● To do
An exact restatement of all the data is required, with the pictures left out.

● Extracted data
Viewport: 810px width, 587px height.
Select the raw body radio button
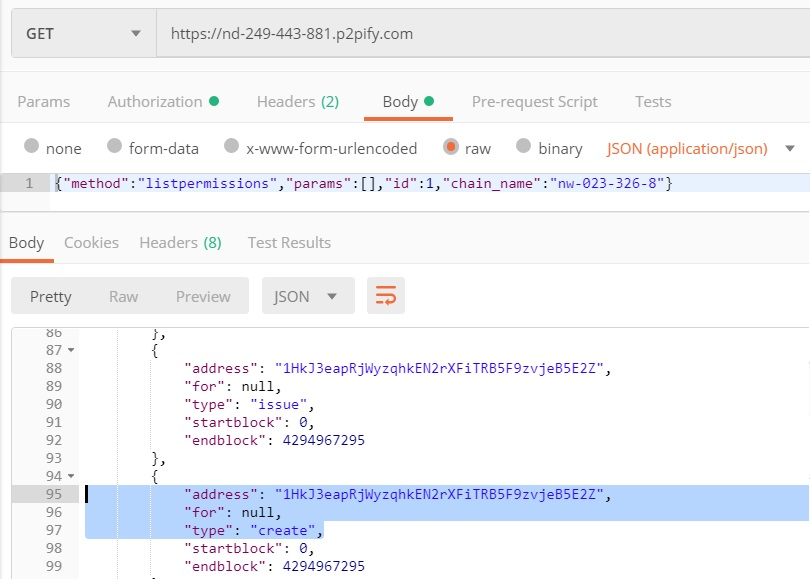(x=450, y=147)
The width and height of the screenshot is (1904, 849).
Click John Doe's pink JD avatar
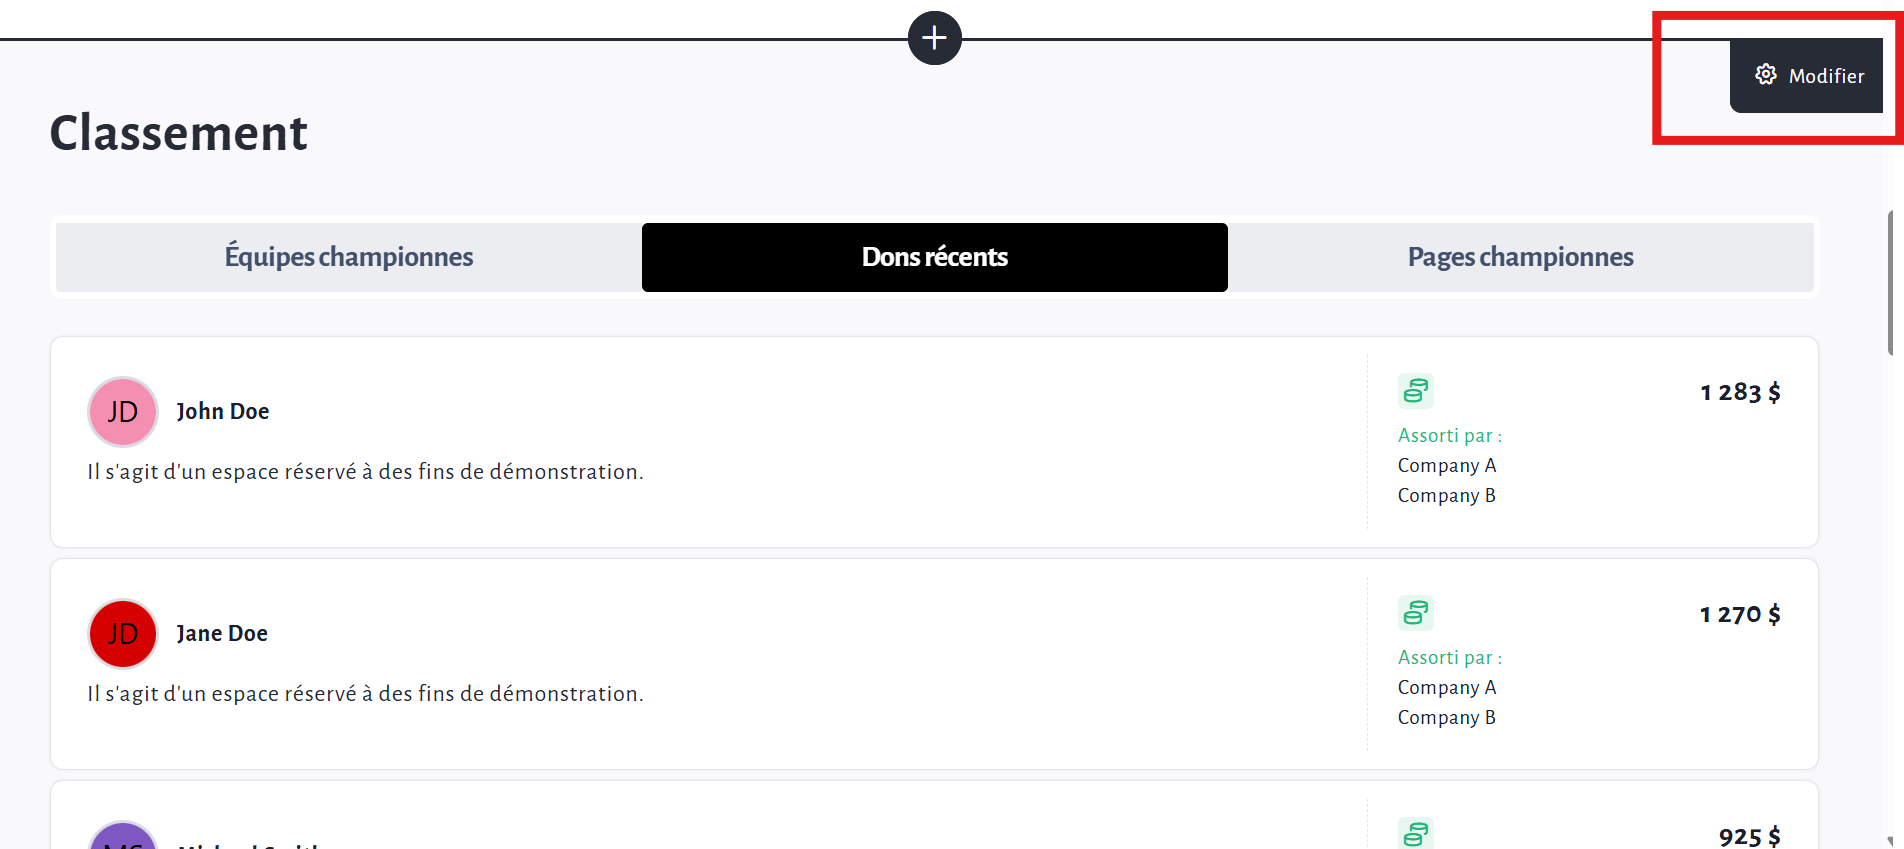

● Answer section
Viewport: 810px width, 587px height.
Select the raw body radio button
(x=450, y=147)
The width and height of the screenshot is (1904, 849).
Click John Doe's pink JD avatar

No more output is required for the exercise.